This update reflects new guidance provided by the Centers for Medicare & Medicaid Services (CMS) since the publication of Alston & Bird’s previous health plan identifier (HPID) advisory, including Frequently Asked Questions issued on the CMS website. This guidance provides helpful clarity on the HPID application process, but plan sponsors of large Controlling Health Plans (CHPs) should act quickly to complete the HPID registration process before the November 5, 2014, deadline.
Helpful information from this new guidance includes:
- CMS confirmed that individual, fully insured, employer group health plans/policies are subhealth plans (SHPs) controlled by the health insurance company that issued and controls the plans/policies. Thus, as many commentators expected, to the extent that an HPID is needed for such a fully insured plan, the issuing insurance company would be expected to apply for the HPID on behalf of the fully insured plan.
- CMS also confirmed previous guidance regarding the proxy measures to be used by health plans—such as Employee Retirement Income Security Act (ERISA) regulated employer sponsored group health plans—that do not have “receipts” in applying the term “annual receipts” to determine whether a health plan is large or small (which affects the deadline to apply for an HPID). Fully insured plans should use the premiums paid during the last fiscal year to calculate their annual receipts, while self-insured plans should use the total amount paid for health care claims on behalf of the plan during the last full fiscal year (but not stop-loss premiums or other administrative fees). Health plans that provide health benefits through a mix of insurance and self-insurance should combine the proxy measures to determine their total annual receipts. For HIPAA purposes, including obtaining an HPID, a large health plan is a plan with more than $5 million in annual receipts. Large CHPs must complete the HPID registration process by November 5, 2014, while small CHPs (i.e., plans with annual receipts of $5 million or less) have until November 5, 2015.

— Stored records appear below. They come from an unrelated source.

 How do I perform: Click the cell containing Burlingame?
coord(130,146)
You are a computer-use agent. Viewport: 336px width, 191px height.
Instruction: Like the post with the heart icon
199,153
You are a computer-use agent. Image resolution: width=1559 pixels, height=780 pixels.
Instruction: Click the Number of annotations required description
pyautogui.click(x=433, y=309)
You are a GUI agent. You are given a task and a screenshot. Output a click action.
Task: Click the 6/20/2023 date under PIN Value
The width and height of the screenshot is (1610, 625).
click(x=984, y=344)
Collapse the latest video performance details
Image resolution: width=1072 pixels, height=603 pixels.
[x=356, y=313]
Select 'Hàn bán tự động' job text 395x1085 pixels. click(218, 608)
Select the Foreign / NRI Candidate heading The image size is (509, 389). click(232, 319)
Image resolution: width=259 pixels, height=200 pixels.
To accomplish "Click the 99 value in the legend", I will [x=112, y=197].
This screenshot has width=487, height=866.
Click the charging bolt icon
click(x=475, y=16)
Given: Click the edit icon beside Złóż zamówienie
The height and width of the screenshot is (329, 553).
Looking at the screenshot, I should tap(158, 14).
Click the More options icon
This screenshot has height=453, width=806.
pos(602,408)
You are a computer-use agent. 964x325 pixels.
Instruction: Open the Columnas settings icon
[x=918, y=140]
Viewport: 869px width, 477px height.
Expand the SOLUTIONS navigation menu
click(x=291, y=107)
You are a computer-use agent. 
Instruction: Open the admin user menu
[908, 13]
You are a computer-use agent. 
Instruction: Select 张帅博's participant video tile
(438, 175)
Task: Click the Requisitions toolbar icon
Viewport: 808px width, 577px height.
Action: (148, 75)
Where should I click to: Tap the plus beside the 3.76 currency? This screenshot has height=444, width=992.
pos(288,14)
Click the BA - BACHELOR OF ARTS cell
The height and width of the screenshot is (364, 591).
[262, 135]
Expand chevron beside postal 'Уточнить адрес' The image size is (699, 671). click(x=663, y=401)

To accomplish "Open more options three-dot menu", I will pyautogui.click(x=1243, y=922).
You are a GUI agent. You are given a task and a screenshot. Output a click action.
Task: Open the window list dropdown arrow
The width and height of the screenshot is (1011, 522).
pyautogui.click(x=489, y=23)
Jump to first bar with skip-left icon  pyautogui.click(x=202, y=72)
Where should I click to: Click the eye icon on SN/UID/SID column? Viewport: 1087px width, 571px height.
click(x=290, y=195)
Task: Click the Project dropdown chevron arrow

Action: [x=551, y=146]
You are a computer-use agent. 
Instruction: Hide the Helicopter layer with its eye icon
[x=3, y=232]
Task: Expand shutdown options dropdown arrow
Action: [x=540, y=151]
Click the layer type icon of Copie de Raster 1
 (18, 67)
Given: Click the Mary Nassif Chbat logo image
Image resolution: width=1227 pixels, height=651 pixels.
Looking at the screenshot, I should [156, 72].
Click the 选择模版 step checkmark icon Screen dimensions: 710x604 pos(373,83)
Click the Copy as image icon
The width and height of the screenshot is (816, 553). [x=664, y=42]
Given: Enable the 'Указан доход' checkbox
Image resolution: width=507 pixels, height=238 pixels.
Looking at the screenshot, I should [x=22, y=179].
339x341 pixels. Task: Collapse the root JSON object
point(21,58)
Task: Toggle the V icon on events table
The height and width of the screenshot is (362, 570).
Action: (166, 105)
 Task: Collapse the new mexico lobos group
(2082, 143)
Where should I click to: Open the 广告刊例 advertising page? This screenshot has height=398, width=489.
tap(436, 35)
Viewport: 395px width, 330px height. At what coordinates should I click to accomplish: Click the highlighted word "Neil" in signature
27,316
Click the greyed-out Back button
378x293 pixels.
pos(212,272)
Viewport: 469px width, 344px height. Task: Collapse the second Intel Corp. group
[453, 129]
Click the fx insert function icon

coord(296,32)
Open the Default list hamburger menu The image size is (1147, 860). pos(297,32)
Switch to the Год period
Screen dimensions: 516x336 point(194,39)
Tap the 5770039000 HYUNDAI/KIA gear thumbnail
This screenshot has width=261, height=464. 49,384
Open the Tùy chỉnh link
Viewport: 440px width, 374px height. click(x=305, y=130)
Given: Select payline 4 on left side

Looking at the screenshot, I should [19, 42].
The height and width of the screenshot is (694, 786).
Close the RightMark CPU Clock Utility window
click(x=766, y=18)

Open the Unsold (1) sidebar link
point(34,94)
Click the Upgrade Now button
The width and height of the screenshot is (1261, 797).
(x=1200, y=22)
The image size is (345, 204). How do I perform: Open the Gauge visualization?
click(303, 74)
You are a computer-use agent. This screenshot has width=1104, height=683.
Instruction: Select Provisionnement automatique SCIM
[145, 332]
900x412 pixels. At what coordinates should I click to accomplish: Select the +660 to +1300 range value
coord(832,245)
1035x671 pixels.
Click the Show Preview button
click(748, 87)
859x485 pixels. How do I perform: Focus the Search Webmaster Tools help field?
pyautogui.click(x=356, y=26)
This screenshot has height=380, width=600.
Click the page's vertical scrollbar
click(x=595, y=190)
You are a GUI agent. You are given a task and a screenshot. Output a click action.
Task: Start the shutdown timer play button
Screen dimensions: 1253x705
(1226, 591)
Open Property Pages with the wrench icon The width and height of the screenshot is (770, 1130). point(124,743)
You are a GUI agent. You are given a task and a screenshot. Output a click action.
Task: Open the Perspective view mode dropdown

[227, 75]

- In a notable FAQ, CMS stated that neither health flexible spending accounts (FSAs) nor health savings accounts (HSAs) are required to obtain an HPID because they are “individual accounts directed by the consumer to pay health care costs.” In addition, CMS stated that whether a health reimbursement arrangement (HRA) needs an HPID depends on what it reimburses. HRAs that cover only deductibles or out-of-pocket costs do not require HPIDs; however, HRAs that pay for other costs (e.g., health insurance premiums) still need HPIDs.
We note that, while this guidance may appear to be welcome news for employers with only fully insured plans and health FSAs or HRAs (whose only potential HPID enumeration responsibility would be because of the health FSA or HRA), it is not consistent with HIPAA’s definition of health plan, under which both health FSAs and HRAs are health plans, as CMS has previously recognized. Employers should be able to rely on CMS’s clear statement in this guidance that FSAs and certain HRAs do not require HPIDs, but we advise caution. Given the inconsistency with previous guidance on FSAs and HRAs and the manner in which CMS has phrased the FAQ, the guidance may not create as broad an exception as it first appears.
- Third-party administrators (TPAs) may apply for HPIDs on behalf of their clients’ self-insured group health plans, pursuant to authorization or direction from the client group health plan. However, the HPID belongs to, and remains attached to, the plan, not the TPA.
Practice Pointer: Do not assume that a TPA will automatically obtain CHP HPIDs for its clients’ self-insured group health plans. A group health plan that wants its TPA to do so should direct its TPA to do so.
- Plans that do not have an NAIC number or Payer ID (e.g., self-insured plans) should insert “Not Applicable” into the required Payer ID field.
- CMS issued an FAQ distinguishing between a “health plan” (an individual plan or group health plan that provides or pays the cost of medical care) and a “payer” (an industry term that includes health plans, but also includes other entities such as TPAs that are not health plans under HIPAA). Entities conducting electronic transactions under HIPAA may need to understand the difference in order to properly use HPIDs in standard transactions once the use of HPIDs in such transactions is required.
CMS has also published a Quick Reference Guide explaining the technical steps of the HPID application process, which applicants will likely find helpful. In addition, CMS has updated its User Manual that provides details about the registration process. Finally, CMS is no longer requiring applicants to have “Authorizing Official” approval before an HPID application can be submitted, which is a significant simplification of the process. As a result, CMS updated the Health Plan and Other Entity Enumeration System (HPOES) so that the HPOES automatically approves the application and generates an HPID for the health plan upon submission of the required information.